The Sportmax design team, showing one day after Max Mara, kept the same pale color palette as its big sister brand, and opened the display on Friday morning with a series of beige trenchcoats.
Some were sleeveless and boasted multiple collars and lapels, cueing up a collection about oversize tailoring and layering.
Sheer fabrics have been trending in Milan, and every runway seems to have at least one barely-there tube skirt. The Sportmax team, plying a more mannish allure, showed a surfeit of wide and low-slung organza pants with box pleats.
But it was the coats and jackets that stood out as models whisked through a clinical white space, hands shoved into pockets and exuding an aloof, offhand urban cool.
Glossy leather coats — part biker jacket, part trench — came hip-length and ankle length, and could be worn with or without the cropped bolero portion.
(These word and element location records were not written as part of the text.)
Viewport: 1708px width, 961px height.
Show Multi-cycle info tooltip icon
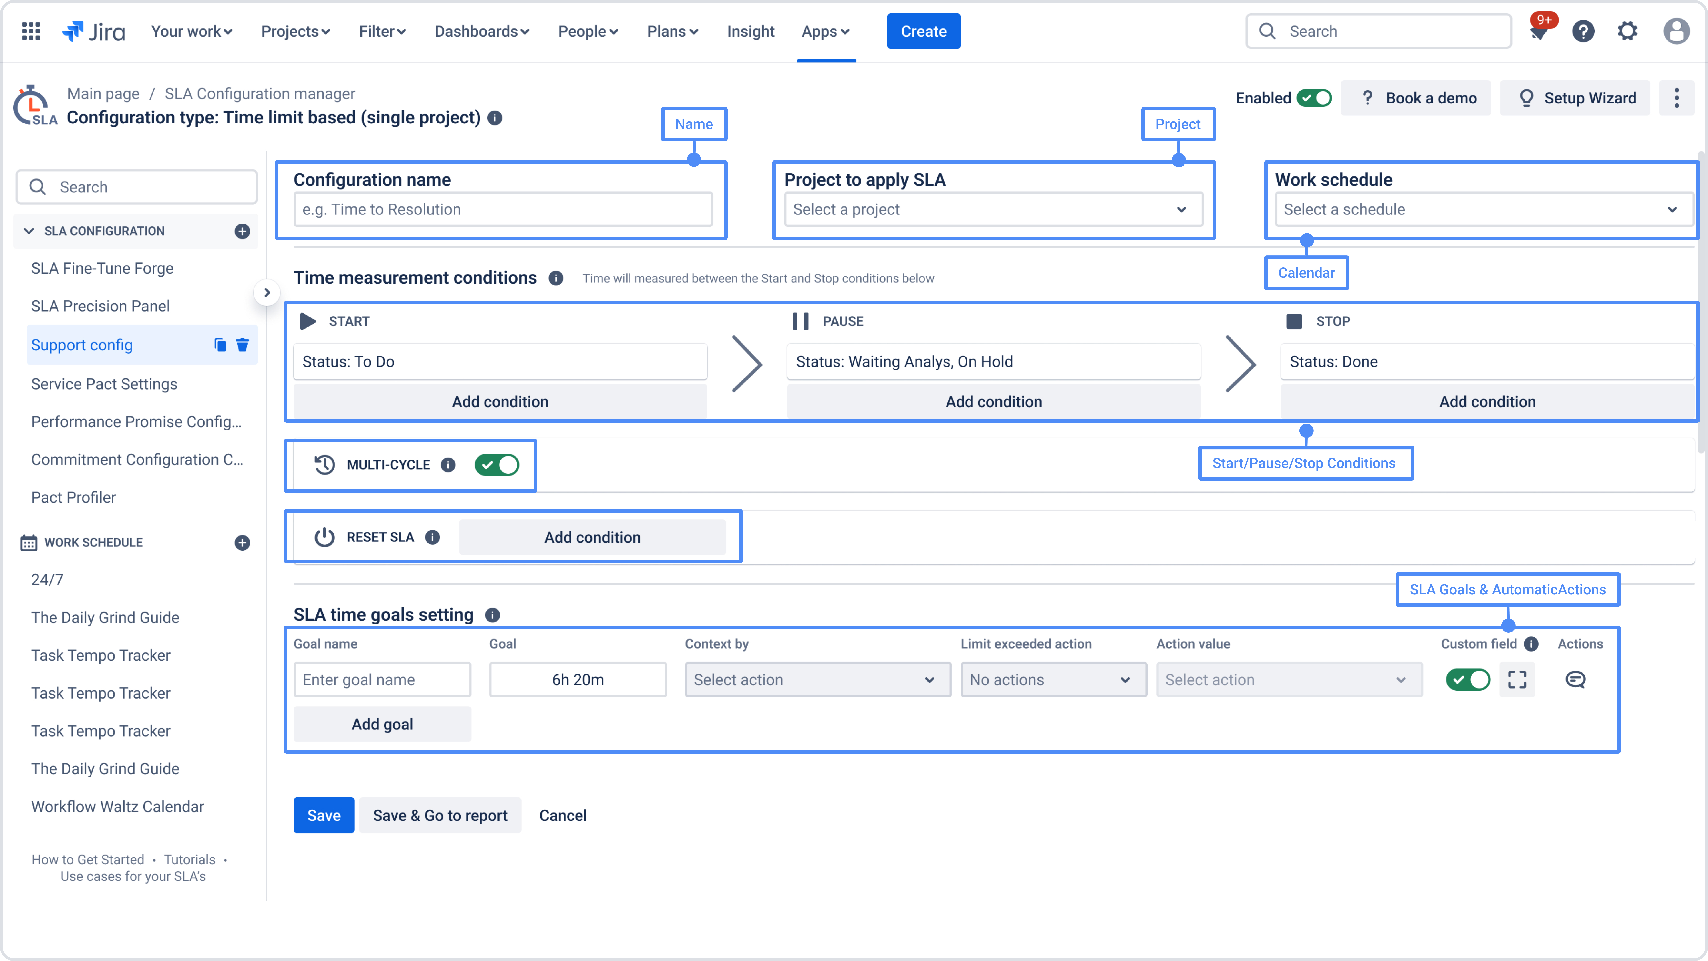tap(448, 465)
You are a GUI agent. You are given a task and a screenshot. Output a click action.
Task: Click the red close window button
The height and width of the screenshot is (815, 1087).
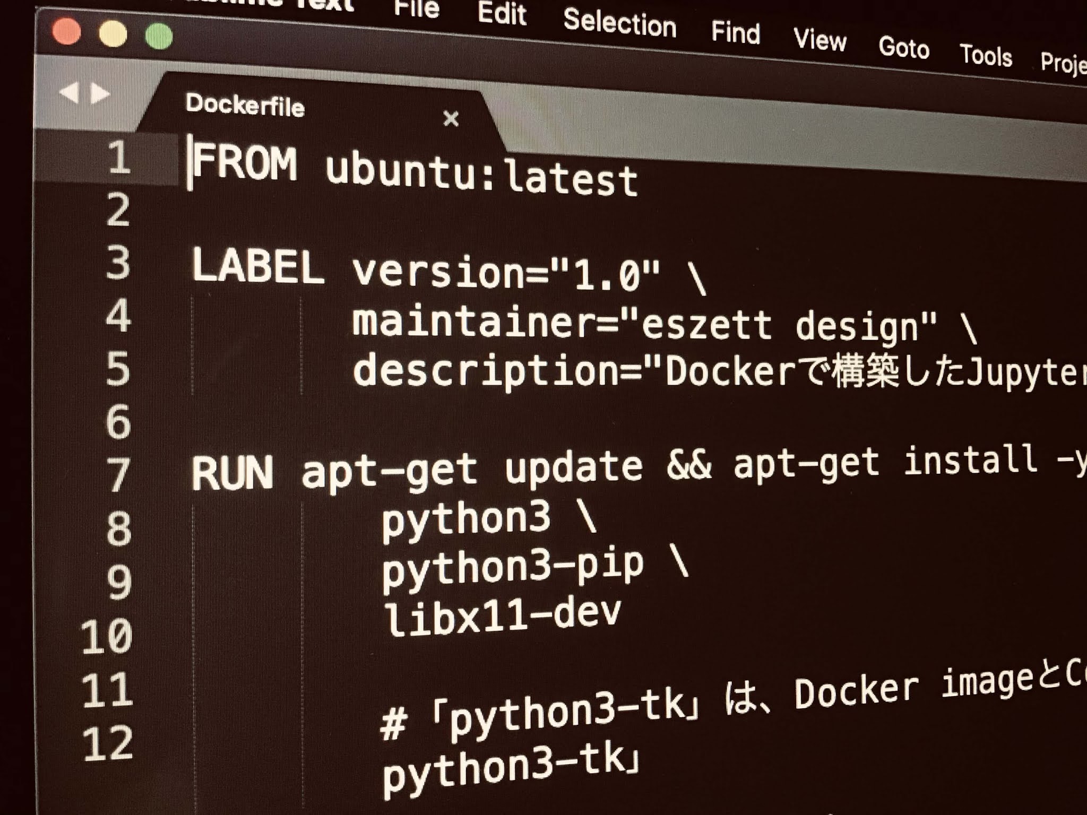tap(67, 31)
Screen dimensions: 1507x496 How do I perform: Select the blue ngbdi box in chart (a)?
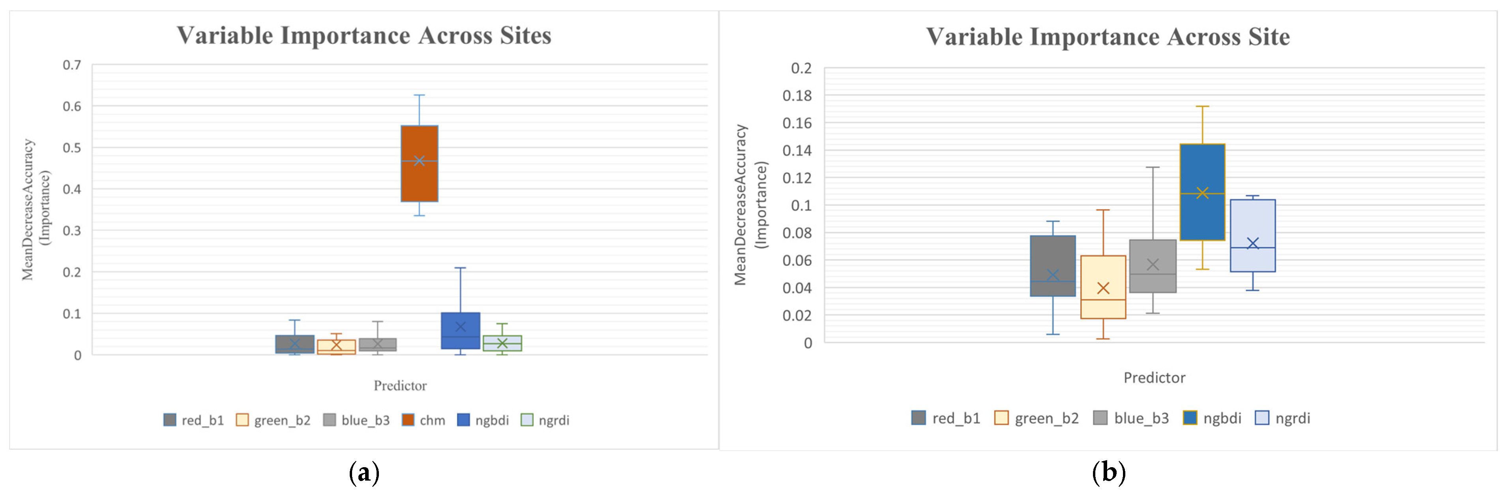tap(460, 331)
There was something vaguely Claude Montana about them: Ditto the beefy, black cropped bomber jackets with wide shoulders and wide sleeves, and the languid, full-sleeved jeans jacket, worn over super wide denim trousers.
There was a slinky side to this collection, too: Slithery jersey dresses, racer-back silk columns and monastic jersey gowns that were tank-top simple.
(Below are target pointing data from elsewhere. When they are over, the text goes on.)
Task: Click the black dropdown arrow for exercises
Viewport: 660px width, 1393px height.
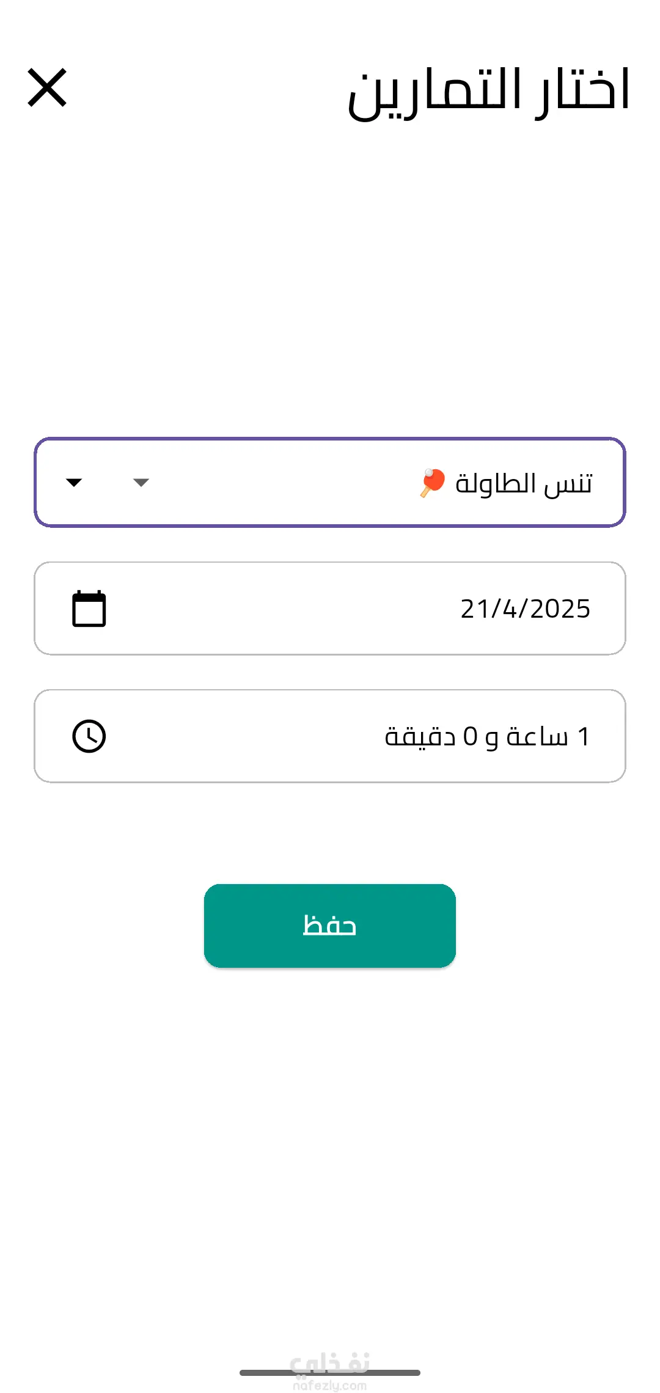Action: tap(74, 483)
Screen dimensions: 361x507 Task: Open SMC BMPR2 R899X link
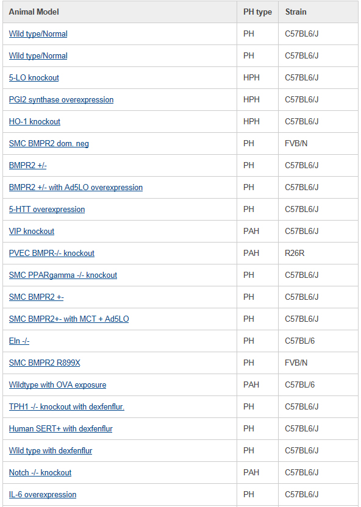click(45, 363)
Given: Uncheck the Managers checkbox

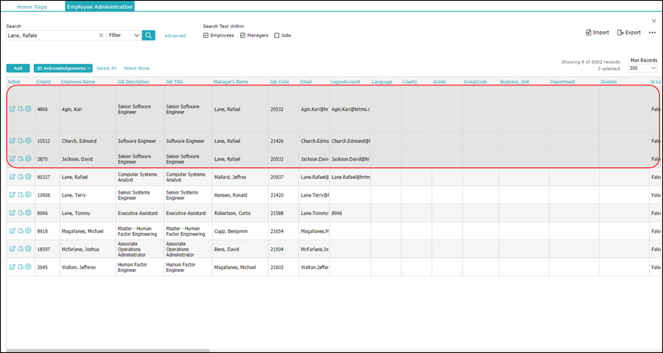Looking at the screenshot, I should point(242,35).
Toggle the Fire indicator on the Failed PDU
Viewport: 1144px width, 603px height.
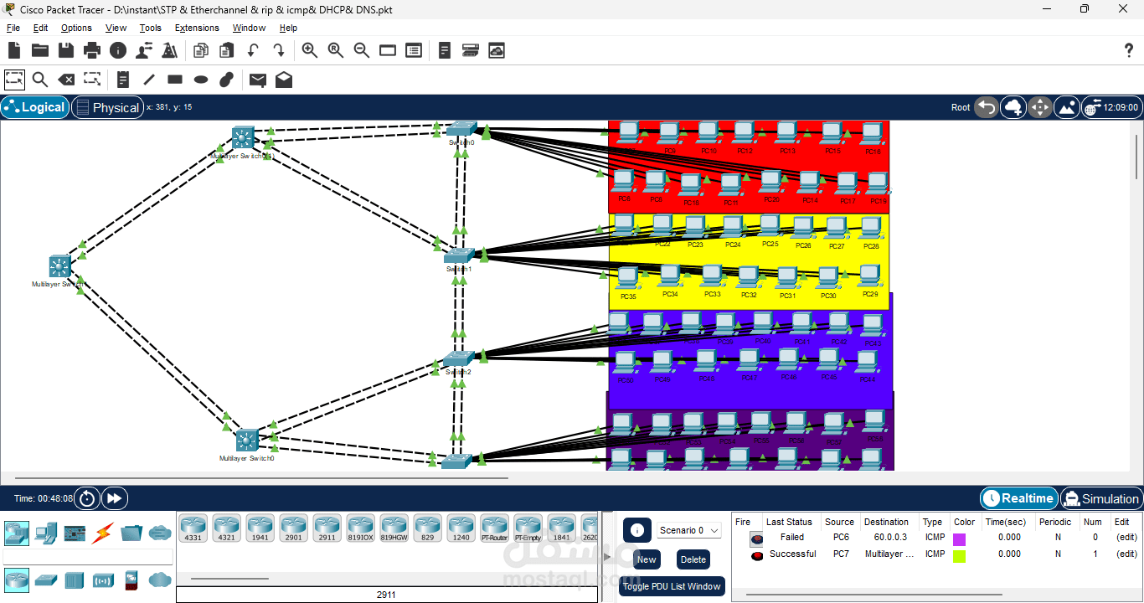756,537
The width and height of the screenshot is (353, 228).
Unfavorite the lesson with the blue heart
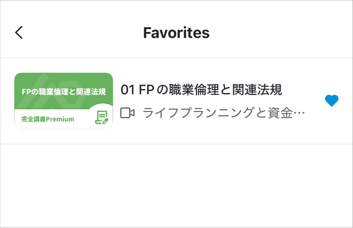(x=332, y=101)
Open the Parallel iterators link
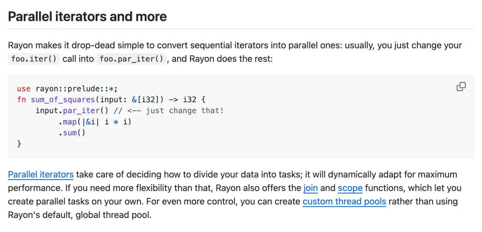The height and width of the screenshot is (232, 482). pyautogui.click(x=41, y=175)
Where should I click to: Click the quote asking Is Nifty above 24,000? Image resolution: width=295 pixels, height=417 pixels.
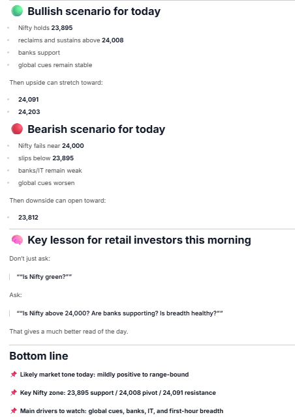(x=119, y=313)
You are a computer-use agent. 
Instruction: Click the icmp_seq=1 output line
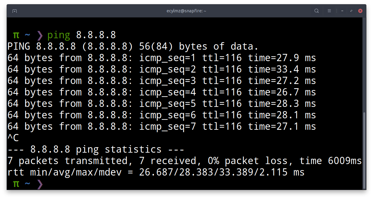161,58
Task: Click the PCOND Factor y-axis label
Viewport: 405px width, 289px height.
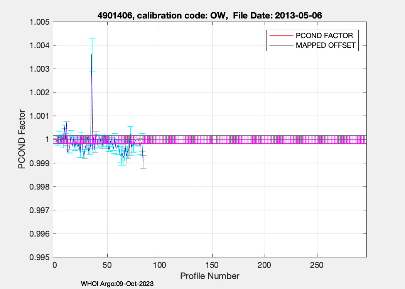Action: [22, 139]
While most of the collection was plain, botanical prints crept onto some of the silk dresses and hobo bags. According to the show notes, these were “conceived from drawings painted with Japanese cosmetics, liquid lipsticks and nail polishes.”
These painterly florals also appeared on sheer, opera-length gloves, giving the illusion of sleeve tattoos that can simply be tugged off: No lasers required.